**ACTION ITEM:**
Note how many lines of the material that follows include the string "time", and state only that number.

**EXERCISE MATERIAL:**
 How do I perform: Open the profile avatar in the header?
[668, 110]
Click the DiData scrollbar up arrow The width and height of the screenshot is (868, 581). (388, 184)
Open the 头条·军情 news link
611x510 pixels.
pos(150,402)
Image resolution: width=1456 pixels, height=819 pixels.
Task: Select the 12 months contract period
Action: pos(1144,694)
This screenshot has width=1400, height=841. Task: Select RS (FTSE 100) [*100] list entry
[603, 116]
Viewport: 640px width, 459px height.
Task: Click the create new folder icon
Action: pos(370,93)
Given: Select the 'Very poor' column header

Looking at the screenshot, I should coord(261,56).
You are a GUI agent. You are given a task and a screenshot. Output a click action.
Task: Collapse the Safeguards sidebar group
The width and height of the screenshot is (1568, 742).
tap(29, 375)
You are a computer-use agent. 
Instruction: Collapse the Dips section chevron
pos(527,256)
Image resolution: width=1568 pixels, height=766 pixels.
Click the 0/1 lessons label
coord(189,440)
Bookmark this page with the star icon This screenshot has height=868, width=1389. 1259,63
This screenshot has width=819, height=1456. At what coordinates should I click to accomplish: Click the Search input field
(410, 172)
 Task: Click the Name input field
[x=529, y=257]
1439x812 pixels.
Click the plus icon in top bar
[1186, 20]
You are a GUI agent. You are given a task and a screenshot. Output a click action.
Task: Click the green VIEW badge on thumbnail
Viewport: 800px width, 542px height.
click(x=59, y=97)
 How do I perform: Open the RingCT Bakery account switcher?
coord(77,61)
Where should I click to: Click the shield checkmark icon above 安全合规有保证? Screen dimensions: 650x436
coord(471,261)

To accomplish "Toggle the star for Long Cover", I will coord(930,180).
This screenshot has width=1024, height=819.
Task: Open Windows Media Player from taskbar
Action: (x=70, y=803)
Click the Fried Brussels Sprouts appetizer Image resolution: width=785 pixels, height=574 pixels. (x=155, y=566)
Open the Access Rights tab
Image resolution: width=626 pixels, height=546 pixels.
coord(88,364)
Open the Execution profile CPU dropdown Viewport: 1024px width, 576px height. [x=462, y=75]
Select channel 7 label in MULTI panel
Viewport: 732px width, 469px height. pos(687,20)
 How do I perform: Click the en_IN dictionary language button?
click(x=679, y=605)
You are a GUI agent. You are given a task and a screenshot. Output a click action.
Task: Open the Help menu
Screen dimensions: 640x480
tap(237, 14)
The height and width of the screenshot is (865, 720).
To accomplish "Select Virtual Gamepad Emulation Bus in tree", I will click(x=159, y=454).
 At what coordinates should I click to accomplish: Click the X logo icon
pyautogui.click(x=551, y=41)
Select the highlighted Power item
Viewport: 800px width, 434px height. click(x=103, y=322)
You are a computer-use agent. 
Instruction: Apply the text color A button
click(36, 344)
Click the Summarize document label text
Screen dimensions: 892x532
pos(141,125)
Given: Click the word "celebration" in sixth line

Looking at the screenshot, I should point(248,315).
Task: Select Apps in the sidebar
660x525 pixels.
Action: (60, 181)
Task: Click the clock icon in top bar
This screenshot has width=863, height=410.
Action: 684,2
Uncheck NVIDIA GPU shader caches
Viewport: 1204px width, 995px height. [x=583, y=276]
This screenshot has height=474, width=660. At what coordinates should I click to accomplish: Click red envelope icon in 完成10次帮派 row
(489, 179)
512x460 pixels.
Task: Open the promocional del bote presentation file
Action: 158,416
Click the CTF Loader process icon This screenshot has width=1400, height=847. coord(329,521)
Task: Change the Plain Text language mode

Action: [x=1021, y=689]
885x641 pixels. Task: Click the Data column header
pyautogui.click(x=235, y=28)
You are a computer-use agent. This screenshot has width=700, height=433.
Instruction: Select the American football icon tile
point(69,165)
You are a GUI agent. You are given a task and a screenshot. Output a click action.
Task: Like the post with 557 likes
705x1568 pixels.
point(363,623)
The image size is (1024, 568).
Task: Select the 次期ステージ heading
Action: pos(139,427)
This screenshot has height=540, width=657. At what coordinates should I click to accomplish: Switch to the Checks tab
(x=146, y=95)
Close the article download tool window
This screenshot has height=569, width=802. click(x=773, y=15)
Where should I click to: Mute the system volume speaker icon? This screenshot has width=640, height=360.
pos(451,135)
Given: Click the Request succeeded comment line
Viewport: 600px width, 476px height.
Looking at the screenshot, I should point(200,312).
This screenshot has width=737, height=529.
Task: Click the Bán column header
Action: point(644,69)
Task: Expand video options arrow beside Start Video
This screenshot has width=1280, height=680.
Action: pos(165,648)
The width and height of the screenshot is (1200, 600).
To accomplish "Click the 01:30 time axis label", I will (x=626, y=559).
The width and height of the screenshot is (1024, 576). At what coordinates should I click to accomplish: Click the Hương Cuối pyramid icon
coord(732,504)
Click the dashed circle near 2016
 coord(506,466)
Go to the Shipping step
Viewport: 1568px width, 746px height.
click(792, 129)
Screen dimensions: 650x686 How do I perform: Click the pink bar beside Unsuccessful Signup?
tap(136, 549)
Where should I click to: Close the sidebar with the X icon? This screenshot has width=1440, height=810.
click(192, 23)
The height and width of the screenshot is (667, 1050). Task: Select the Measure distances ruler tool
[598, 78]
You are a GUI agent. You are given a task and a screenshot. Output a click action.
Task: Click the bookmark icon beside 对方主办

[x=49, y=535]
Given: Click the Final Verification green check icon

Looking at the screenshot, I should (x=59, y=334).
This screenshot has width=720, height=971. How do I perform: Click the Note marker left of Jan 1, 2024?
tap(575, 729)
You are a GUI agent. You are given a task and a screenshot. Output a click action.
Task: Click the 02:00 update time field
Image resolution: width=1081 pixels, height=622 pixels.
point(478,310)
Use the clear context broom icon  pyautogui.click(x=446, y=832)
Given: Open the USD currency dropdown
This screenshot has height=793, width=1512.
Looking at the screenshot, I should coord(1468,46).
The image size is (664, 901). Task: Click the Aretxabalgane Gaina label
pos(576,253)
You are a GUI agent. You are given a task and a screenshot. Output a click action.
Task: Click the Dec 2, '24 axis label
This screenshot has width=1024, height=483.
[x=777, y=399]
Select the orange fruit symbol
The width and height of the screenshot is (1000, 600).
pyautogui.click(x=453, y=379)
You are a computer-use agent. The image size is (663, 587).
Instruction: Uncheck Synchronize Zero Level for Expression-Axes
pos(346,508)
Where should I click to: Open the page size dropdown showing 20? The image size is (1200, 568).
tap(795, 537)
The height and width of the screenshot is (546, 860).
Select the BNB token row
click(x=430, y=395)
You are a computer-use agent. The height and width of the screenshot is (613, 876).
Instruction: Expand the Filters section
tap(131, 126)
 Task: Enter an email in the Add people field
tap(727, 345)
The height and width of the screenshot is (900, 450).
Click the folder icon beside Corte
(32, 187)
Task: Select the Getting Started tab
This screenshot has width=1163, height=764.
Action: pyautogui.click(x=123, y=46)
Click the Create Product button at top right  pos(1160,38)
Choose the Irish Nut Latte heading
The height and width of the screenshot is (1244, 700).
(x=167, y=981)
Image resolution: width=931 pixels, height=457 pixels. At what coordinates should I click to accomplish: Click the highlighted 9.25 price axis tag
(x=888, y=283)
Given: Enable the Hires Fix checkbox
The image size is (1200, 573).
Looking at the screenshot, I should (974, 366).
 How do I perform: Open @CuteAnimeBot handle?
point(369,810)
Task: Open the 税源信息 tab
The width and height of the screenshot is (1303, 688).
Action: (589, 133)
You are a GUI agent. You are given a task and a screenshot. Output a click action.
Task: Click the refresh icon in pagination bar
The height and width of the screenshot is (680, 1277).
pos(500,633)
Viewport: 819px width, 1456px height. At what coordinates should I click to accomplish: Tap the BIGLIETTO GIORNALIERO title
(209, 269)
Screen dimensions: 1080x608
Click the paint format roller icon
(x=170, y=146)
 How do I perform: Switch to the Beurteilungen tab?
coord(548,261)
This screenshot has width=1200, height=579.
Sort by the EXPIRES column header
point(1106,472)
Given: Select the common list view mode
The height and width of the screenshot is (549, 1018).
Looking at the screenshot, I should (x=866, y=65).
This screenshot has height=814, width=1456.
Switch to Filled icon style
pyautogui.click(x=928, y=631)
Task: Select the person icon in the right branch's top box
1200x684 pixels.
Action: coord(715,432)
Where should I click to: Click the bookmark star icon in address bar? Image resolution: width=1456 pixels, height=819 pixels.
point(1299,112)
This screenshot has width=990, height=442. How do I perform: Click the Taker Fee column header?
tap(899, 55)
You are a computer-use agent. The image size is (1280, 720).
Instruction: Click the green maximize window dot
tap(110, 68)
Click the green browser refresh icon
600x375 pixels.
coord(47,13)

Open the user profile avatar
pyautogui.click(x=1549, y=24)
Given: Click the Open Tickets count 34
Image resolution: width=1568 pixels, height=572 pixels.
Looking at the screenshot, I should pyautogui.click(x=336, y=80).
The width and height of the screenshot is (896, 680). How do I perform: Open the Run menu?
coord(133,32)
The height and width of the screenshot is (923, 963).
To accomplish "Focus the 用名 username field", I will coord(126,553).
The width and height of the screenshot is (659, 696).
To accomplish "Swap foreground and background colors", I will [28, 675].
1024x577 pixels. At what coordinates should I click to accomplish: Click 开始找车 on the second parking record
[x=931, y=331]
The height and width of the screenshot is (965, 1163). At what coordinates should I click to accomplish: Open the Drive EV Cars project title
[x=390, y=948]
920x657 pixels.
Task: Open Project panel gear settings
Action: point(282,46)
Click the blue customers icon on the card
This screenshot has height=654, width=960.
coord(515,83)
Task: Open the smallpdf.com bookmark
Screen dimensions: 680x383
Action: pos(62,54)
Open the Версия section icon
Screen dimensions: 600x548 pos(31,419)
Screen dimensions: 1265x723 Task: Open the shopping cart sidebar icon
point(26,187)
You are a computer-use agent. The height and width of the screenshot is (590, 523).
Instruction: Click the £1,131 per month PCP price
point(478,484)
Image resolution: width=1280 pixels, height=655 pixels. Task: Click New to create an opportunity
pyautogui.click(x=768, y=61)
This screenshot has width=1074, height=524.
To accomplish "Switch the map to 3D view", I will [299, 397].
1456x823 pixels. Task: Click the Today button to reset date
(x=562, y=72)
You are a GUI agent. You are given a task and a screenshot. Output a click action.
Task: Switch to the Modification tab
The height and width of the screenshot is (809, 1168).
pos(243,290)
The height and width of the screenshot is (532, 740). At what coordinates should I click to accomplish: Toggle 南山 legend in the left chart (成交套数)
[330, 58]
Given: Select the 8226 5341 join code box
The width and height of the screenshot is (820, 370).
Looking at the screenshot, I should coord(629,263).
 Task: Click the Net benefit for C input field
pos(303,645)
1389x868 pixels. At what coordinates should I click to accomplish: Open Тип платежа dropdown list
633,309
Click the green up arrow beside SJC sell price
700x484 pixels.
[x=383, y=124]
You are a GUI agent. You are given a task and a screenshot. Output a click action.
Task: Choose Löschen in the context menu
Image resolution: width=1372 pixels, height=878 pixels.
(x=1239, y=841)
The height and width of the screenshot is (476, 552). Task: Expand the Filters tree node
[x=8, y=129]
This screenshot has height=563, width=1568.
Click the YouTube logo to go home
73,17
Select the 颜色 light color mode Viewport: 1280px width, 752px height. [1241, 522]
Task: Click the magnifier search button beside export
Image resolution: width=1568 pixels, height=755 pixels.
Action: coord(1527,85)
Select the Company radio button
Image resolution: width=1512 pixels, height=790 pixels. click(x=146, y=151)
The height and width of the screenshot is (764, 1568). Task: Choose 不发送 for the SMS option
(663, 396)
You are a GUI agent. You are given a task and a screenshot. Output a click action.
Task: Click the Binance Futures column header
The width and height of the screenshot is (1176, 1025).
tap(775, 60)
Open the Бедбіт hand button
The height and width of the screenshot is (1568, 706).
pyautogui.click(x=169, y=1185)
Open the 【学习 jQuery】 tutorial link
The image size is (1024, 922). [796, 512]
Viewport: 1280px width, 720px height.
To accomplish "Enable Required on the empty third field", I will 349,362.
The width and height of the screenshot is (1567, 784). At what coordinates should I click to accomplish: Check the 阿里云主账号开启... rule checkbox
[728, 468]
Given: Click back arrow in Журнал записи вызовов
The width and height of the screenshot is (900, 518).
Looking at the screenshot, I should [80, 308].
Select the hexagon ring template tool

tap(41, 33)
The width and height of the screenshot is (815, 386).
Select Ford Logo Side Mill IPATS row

**RESPONSE:**
2